===== DOCUMENT SECTION =====
My own personal biggest hard “nope” has to do with so-called anthropogenic global warming/global cooling/climate change concept alleged to be caused by human activity and industry. I don’t care how much the autistic Swedish teenager scowls at us all, or Al Gore flies from his many lavish mansions, to one important conference after another, to lecture us all about our carbon footprint. Earth’s temperatures and conditions have swung wildly over millennia, without any help from human beings at all. Canada and the north-central US were once covered by a mile of ice. The Sahara desert was once a grassland interspersed with marshes, rivers and lakes. In Roman times, it was temperate enough in England to grow wine grapes, while around 1000 AD it was warm enough for subsistence farming in Greenland … and then the climate turned colder all across Europe, until the River Thames froze solid enough between the 14th and 18th centuries to host so-called Frost Fairs on the solid ice. Avenues of shops opened on the ice, racing events, puppet shows and all manner of entertainments took place. The massive explosion of an Indonesian volcano in early 1815, on the other hand, led to a so-called year without summer in the northern hemisphere in 1816. The climate of earth has changed drastically, without any human input over conditions even before humans existed, so what the heck have gas stoves or gasoline engines or even coal-fired power plants have to do with it?

I’ve got another couple of hard “nopes” but anthropogenic climate change is just the main one at present. What are some other personal hard “nopes” among you all? Discuss as you wish.

34 thoughts on “The Hard “Nope””

  1. It’s an interesting way of looking at things, and I think, one that should be seriously considered by those that are in the business of political persuasion.

    My list of “nopes” includes suppression of free speech and hostility toward prosperity.

  2. The conflation of CFC’s with the “ozone hole” is yet another way that the collectivist/statist/authoritarians have managed to exercise power, control , and profit from fear-mongering.
===== STORED DATA =====
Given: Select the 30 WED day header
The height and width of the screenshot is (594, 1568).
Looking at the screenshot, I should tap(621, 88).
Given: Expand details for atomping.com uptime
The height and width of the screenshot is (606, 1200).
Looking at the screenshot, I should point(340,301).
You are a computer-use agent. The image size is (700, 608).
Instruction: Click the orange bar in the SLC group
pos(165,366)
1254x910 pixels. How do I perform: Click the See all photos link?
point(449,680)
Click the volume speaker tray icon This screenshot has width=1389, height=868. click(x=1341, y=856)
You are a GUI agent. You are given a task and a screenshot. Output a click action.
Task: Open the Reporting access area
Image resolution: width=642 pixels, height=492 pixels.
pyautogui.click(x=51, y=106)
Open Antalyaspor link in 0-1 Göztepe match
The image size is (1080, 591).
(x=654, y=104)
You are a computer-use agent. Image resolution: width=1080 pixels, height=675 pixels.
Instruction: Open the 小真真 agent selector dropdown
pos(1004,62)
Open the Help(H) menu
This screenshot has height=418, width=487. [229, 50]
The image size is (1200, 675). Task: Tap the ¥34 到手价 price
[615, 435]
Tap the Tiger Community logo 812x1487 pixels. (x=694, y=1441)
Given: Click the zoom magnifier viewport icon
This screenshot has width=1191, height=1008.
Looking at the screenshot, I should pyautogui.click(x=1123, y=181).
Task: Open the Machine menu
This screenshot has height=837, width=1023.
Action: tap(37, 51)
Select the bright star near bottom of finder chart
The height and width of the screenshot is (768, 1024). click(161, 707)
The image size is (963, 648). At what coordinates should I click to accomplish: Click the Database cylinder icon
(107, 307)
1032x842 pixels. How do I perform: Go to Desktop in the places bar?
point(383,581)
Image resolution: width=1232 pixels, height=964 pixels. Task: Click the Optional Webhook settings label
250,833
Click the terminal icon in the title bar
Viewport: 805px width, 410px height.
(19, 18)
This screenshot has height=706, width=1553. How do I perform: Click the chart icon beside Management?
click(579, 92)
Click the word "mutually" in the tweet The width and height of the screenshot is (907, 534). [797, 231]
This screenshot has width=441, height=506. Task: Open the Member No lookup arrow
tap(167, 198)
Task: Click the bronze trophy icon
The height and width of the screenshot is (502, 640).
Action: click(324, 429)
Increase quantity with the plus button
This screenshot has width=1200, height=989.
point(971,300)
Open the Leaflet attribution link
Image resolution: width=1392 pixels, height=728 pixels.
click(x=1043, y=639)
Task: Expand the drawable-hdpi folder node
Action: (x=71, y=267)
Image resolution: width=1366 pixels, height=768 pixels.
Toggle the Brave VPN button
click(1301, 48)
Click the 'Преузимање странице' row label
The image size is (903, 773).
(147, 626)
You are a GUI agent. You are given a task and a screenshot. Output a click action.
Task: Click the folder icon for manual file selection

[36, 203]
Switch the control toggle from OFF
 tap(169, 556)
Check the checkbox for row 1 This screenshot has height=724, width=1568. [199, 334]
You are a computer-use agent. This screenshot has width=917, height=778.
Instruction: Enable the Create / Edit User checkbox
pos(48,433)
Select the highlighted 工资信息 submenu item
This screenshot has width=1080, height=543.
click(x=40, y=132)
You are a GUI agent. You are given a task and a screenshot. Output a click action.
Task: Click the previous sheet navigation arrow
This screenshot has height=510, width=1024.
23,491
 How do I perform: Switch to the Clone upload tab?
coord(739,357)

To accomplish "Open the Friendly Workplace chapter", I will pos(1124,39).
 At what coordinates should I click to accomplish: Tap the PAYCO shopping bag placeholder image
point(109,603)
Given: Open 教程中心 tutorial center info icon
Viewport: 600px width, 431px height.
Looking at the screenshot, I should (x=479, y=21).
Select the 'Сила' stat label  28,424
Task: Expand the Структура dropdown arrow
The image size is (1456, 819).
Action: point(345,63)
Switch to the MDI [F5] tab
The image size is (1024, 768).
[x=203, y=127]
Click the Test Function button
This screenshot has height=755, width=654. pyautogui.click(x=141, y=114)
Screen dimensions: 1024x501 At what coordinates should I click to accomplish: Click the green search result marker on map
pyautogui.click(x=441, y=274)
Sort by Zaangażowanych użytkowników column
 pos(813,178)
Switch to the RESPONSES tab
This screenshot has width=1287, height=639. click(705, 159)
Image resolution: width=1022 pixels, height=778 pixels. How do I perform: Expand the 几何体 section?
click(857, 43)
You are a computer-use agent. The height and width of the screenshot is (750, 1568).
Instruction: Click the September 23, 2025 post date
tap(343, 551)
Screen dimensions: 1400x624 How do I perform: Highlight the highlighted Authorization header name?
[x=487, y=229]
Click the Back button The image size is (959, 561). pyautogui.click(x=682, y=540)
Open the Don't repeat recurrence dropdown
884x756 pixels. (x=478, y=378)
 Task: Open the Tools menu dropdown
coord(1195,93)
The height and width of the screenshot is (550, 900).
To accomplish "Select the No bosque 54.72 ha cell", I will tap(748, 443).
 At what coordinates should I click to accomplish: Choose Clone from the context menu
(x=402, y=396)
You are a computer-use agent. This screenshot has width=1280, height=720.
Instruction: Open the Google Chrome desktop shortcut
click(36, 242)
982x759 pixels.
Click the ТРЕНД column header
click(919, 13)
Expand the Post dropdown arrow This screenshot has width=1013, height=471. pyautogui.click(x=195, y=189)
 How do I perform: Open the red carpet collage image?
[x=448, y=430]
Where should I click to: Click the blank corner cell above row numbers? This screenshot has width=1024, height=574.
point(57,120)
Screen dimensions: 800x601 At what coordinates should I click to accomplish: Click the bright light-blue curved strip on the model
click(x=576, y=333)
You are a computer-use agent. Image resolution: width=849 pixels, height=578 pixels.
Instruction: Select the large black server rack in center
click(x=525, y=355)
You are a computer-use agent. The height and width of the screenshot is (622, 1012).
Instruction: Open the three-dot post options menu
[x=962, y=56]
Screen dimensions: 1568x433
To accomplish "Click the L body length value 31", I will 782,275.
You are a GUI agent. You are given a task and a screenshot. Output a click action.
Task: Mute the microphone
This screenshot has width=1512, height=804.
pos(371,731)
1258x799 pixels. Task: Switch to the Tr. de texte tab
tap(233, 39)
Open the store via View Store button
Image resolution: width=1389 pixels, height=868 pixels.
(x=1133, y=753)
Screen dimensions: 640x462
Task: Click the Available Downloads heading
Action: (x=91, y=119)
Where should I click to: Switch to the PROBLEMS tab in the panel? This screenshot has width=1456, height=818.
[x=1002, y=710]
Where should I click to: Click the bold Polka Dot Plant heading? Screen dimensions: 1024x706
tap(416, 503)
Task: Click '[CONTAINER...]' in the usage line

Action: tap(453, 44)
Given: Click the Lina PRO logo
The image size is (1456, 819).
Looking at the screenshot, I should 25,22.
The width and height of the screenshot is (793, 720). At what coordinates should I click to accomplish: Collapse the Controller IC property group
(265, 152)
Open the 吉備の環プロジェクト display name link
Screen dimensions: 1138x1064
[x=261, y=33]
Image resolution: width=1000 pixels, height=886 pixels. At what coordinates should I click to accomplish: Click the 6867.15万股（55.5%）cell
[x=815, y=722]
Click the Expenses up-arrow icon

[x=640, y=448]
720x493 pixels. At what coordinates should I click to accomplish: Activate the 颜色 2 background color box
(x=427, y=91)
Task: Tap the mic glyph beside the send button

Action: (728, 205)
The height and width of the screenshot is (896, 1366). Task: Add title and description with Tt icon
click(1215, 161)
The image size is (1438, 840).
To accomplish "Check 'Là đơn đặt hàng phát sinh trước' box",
=====
QUESTIONS TO ANSWER
a – List everything the climate post says took place on the frozen River Thames during the Frost Fairs.
b – According to the climate post, in which year did the northern hemisphere have a year without summer?
c – Retype the part of the climate post starting with "I’ve got another" and going on through "hostility toward prosperity.".

WRITTEN RESPONSES
a –
- Avenues of shops opened on the ice
- Racing events
- Puppet shows
- All manner of entertainments

b – 1816

c –
I’ve got another couple of hard “nopes” but anthropogenic climate change is just the main one at present. What are some other personal hard “nopes” among you all? Discuss as you wish.

34 thoughts on “The Hard “Nope””

  1. It’s an interesting way of looking at things, and I think, one that should be seriously considered by those that are in the business of political persuasion.

    My list of “nopes” includes suppression of free speech and hostility toward prosperity.